■ **EXCERPT TO READ**:
We analysed the relationships among events detected from Twitter. The tweet stream is captured through the Tweet API68. Tweets are clustered using similar keywords to detect the Twitter events. Each node in the network represents a Twitter event. We build the three networks below to construct the multiplex relationship among Twitter events (see Supplementary Note 4). The results of the four community-detection algorithms are visualized in Fig. 4. To facilitate the visualization, we combined the three networks into one network. Nodes of the same colour represent a community, meaning that these nodes correspond to the same event. In Fig. 4, BD results are not obviously better than those of the six other algorithms, but the other six algorithms could not be judged intuitively. Therefore, we present the community quality measures in Table 2. As listed in Table 2, the three measures for our method is much higher than those of the other methods, especially redundancy, which is 0.16, and the ground truth, which is 0.2. The high redundancy and node similarity lead to the high accuracy (72%) of our method, which is considerably higher than the accuracies achieved by BD and TD. BGLLMN also attains high accuracy (72%) because it is based on the novel modularity of a single network. When we combine these three networks into one network, some connection information is lost, but these losses are determined by the network structures. When the losses are relatively low, BGLLMN can exhibit good performance; however, the community redundancy of BGLLMN (0.07) is still much lower than that of our method (0.16). Also, the three new algorithm (M-EMCD, MDLPA and ML-LCD) perform the relative high accuracy but low redundancy, which means that our modularity for multiplex network catch the redundancy of the network.

Figure 4
figure 4

Results of seven community-detection algorithms on Twitter Event Networks. (a) Modularity Function in multiplex networks; (b) BGLL for multiplex networks; (c) Tensor Decomposition for multiplex networks; (d) Bridge Detection; (e) Modularity-driven Ensemble-Based Community Detection; (f) Multidimensional Label Propagation Algorithm; (g) Multilayer Local Community Detection.

Table 2 Community Quality Measures of Twitter Event Networks.

Noordin Terrorist Relationship Networks

Using the Noordin terrorist network data69,70, we constructed the multiplex terrorist relationship networks based on six relationships between terrorists. Each node in the network represents a terrorist (see Supplementary Note 4). The results of the four community-detection algorithms are visualized in Fig. 5. To facilitate visualization, we combined the six networks into one network. Nodes of the same colour represent a community, meaning that these nodes likely belong to the same terrorist organization. In Fig. 5, shows almost the same conclusion as in the previous test—that the results of BD are not better than those of the three other methods. The number of communities found by BGLLMN is less than that for TD and for our method. This result may cause high node similarity (shown in Table 3) because most of the nodes are divided into the same community, which results in pairs of nodes having more common neighbours (see Supplementary Note 3). However, according to Table 3, our method still has the highest community redundancy (0.30) and accuracy (27%), which again shows that the communities in real multiplex networks always have high redundancy. Three new algorithms still have a good performance on node similarity and accuracy but low redundancy. In addition, the accuracy of all the algorithms is low because there are many noise data and the ground truth may not agree with the network structure. Therefore, we could judge only whether the algorithm is good or bad through comparisons. Based on the results, our method performs better than do the others (see Table 3).

■ **DATA SUPPLIED**:
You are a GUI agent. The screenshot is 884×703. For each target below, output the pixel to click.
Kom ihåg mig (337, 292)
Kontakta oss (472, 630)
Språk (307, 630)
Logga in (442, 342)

■ **PROBLEM REQUIREMENTS**: Write the next part of the community-detection passage above, beginning after its final sentence.

■ **OUTPUT**:
Figure 5
figure 5

Results of seven community-detection algorithms on Noordin Terrorist Relationship Networks. (a) Modularity Function in multiplex networks; (b) BGLL for multiplex networks; (c) Tensor Decomposition for multiplex networks; (d) Bridge Detection; (e) Modularity-driven Ensemble-Based Community Detection; (f) Multidimensional Label Propagation Algorithm; (g) Multilayer Local Community Detection.

Table 3 Community Quality Measures of Terrorist Relationship Networks.

Students’ Cooperation Social Networks

The Students’ Cooperation Social Networks dataset is constructed based on a Computer and Network Security course given at Ben-Gurion University of the Negev71 in which students are required to submit a paper to specific web sites. We built the students’ cooperation social networks based on the course website log. Each node in the network represents a student (see Supplementary Note S4). The results of the four community-detection algorithms are visualized in Fig. 6. To facilitate the visualization, we combined the six networks into one network. Nodes of the same colour represent a community, meaning that these nodes likely belong to the same group. In the Students’ Cooperation Social Networks, the first network represents the partner relationships between pairs of students (see Supplementary Note S4). We use these disconnected communities as the ground truth and the other two networks as noise data. Intuitively, BGLLMN and our method perform better than do BD and TD, as shown in Fig. 6, because the community discrimination in the BD and TD results is insufficient. From the measure comparison in Table 4, we can see directly that BD and TD have lower values on all three measures than do the other five methods. Though the MDLPA has the highest redundancy (0.21), the accuracy of it (45%) is much lower than our method (57%). This is because the MDLPA detect 29 communities, which is less than our method (49). Moreover, there are 51 communities in the real network. Our method has the highest values of node similarity (0.34) and accuracy (59%). The results show that in an environment with noisy networks, our method demonstrates a strong anti-noise capability.

Figure 6
figure 6

Results of seven community-detection algorithms on Students’ Cooperation Social Networks. (a) Modularity Function in multiplex networks; (b) BGLL for multiplex networks; (c) Tensor Decomposition for multiplex networks; (d) Bridge Detection; (e) Modularity-driven Ensemble-Based Community Detection; (f) Multidimensional Label Propagation Algorithm; (g) Multilayer Local Community Detection.

Table 4 Community Quality Measures of Students’ Cooperation Social Networks.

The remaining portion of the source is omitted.